月村了衛〔ほか〕【警官の標】
朝日文庫 け3-1 警察小説アンソロジー
月村了衛/〔ほか〕著
出版社名 朝日新聞出版
出版年月 2025年2月
ISBNコード 978-4-02-265187-7
(4-02-265187-3)
税込価格 990円
すべて書籍初収録の警察短編小説アンソロジー。《解説・若林 踏》
冒頭作【ありふれた災厄】は、警官の話というよりは元国家公安委員長が警官に職質されて憤り、さらに心証を悪くしていくというもの。今は落選していて無職なのだが、元のネームにしがみついている醜さを描いている。
次の【破談屋】は面白かった。

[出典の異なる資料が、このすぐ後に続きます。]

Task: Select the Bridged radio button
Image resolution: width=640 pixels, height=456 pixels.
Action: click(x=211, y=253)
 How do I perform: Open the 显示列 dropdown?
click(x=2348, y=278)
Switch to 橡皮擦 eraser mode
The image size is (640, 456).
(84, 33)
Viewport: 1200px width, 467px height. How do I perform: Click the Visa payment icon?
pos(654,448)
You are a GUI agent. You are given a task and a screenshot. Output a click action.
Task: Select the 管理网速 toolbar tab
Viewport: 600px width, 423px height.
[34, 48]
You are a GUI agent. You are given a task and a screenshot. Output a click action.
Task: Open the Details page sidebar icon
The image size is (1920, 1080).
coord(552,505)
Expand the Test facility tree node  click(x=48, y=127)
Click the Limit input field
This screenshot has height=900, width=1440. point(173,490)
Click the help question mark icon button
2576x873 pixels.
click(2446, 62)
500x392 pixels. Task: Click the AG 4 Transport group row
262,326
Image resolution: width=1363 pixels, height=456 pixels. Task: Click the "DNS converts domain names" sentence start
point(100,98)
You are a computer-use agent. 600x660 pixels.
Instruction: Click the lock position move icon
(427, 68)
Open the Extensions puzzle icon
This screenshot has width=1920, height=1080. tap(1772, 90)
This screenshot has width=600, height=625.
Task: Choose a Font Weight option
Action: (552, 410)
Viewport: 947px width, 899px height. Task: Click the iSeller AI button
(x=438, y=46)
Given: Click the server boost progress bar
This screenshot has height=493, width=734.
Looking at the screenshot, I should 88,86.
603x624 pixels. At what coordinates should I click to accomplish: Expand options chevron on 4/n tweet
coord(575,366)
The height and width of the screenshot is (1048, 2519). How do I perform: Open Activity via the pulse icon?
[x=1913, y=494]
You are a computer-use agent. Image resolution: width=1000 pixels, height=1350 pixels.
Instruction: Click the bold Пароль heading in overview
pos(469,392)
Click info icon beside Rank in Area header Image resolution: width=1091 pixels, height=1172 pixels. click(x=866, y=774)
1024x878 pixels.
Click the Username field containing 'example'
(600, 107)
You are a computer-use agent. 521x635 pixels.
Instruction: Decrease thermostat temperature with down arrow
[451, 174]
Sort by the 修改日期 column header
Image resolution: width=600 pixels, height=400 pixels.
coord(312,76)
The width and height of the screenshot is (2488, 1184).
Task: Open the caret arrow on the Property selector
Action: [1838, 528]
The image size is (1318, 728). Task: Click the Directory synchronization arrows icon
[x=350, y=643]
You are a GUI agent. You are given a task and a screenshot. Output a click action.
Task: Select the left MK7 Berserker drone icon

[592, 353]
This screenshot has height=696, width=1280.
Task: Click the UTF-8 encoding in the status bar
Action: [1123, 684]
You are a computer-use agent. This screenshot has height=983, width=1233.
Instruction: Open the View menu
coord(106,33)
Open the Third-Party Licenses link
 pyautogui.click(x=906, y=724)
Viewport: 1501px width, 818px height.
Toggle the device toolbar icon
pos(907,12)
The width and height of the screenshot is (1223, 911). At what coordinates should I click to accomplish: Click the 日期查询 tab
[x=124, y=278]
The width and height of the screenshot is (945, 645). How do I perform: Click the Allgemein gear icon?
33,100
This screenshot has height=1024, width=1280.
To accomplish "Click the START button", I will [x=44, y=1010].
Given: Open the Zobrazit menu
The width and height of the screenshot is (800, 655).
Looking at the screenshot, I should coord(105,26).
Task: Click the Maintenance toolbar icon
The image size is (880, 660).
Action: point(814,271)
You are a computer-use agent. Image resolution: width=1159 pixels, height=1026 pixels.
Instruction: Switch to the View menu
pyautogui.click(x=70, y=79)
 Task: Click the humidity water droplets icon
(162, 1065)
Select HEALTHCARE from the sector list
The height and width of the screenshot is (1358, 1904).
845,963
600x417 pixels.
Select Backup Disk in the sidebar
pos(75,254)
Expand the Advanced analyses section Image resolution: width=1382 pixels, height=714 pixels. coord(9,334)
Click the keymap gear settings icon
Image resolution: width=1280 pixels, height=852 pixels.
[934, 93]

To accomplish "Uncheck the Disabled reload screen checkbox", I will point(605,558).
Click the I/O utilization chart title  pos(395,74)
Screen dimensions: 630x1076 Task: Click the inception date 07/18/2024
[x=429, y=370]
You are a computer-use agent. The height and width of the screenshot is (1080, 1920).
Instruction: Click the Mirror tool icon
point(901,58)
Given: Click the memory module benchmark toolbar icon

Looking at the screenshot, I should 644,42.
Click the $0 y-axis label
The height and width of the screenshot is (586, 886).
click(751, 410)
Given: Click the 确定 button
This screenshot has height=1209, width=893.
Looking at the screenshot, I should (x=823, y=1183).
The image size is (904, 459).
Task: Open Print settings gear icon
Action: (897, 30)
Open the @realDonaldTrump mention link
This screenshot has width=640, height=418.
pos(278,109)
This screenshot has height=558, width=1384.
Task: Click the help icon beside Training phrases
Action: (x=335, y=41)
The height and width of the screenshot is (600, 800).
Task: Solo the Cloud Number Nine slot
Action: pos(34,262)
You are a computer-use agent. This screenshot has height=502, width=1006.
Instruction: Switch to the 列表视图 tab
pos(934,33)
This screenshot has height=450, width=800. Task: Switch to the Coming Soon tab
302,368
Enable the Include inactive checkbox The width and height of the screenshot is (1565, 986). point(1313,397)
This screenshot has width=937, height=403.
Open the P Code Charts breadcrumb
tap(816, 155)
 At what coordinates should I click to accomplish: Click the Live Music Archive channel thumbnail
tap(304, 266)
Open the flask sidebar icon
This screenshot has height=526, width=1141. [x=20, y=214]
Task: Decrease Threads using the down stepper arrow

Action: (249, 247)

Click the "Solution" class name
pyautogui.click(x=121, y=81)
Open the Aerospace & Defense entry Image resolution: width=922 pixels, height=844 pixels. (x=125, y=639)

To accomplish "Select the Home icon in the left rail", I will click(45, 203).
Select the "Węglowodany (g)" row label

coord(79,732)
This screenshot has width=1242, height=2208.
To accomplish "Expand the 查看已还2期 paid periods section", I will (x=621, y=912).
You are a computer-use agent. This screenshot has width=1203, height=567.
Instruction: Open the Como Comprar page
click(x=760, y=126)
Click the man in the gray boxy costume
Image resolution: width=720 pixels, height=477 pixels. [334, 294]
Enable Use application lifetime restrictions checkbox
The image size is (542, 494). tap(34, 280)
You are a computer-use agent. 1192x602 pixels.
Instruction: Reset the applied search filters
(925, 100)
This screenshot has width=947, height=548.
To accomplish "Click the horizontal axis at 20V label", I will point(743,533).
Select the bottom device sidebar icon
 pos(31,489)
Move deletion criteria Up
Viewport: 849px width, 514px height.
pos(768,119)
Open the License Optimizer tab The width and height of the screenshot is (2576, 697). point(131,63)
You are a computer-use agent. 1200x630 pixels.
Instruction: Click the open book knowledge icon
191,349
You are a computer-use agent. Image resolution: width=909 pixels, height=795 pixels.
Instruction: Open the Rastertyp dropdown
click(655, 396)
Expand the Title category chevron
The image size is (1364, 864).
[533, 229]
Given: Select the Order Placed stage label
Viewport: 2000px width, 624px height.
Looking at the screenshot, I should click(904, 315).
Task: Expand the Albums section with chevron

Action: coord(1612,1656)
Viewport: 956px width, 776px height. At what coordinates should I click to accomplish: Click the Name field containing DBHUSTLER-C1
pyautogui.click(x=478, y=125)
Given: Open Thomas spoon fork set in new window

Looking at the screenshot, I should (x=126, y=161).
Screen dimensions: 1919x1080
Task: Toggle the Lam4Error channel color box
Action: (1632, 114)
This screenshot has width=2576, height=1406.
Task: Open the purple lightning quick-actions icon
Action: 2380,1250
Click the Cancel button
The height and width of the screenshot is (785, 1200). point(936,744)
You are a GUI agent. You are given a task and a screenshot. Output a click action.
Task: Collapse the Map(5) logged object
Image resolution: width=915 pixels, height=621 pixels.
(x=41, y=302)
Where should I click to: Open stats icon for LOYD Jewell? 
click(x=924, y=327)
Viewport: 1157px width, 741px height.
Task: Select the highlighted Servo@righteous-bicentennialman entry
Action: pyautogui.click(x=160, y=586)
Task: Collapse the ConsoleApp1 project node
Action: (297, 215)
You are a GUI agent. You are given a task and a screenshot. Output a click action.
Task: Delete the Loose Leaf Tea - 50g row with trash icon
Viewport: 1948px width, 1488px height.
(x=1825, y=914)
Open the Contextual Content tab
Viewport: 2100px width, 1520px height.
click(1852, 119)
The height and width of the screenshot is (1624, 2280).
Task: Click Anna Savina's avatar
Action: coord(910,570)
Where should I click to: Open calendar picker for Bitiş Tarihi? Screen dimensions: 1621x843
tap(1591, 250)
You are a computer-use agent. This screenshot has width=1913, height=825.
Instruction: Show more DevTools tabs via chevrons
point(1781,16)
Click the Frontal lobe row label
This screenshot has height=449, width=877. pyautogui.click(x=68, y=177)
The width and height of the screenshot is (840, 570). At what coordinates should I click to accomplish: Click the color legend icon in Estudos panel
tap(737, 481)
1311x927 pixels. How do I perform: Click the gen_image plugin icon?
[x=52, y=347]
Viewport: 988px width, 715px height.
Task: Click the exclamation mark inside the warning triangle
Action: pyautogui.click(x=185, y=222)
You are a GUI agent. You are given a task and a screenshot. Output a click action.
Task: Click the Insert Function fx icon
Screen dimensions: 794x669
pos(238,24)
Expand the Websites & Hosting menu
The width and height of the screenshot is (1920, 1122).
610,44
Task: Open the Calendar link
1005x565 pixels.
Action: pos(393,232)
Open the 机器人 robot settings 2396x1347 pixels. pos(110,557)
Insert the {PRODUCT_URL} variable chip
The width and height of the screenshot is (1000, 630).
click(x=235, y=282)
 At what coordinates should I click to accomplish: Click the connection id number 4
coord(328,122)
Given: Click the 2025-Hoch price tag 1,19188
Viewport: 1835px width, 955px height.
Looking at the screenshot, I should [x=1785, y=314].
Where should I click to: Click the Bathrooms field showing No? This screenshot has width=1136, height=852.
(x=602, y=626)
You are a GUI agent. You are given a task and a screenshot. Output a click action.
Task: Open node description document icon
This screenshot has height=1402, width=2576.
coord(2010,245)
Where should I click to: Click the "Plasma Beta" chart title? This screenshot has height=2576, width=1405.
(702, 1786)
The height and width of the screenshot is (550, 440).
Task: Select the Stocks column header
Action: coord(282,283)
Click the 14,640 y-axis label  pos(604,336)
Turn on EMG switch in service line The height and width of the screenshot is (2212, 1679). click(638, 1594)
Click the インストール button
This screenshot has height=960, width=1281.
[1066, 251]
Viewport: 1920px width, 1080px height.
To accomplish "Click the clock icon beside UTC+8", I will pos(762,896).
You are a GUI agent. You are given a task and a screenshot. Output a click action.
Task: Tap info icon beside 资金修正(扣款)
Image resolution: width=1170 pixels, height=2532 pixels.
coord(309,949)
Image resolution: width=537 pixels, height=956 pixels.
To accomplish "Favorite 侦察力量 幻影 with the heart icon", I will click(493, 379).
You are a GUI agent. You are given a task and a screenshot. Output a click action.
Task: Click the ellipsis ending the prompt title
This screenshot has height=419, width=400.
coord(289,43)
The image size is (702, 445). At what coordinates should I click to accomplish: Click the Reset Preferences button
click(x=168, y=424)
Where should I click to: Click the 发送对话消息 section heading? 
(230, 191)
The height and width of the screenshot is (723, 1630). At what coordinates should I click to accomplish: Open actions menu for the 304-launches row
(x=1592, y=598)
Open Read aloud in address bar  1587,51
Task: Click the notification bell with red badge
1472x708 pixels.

同僚の結婚前の身辺調査をもっぱらの仕事にしている婦人警官の話。
著者は【探偵は女手ひとつ】の深町秋生で、相変わらず山形弁が楽しかった。
【鬼火】は、さすが鳴神響一。冒頭の話がどこへ繋がるのかが最後まで解らなかった。
一方で、優秀な女性警官の観点がみものでもあった。
しかし果たして、正義を暴いたのが正解だったのかどうか?勿論殺人は究極の犯罪ではあるが……。
など、ちょっと変わった視点からのものが多く、いずれも楽しめた。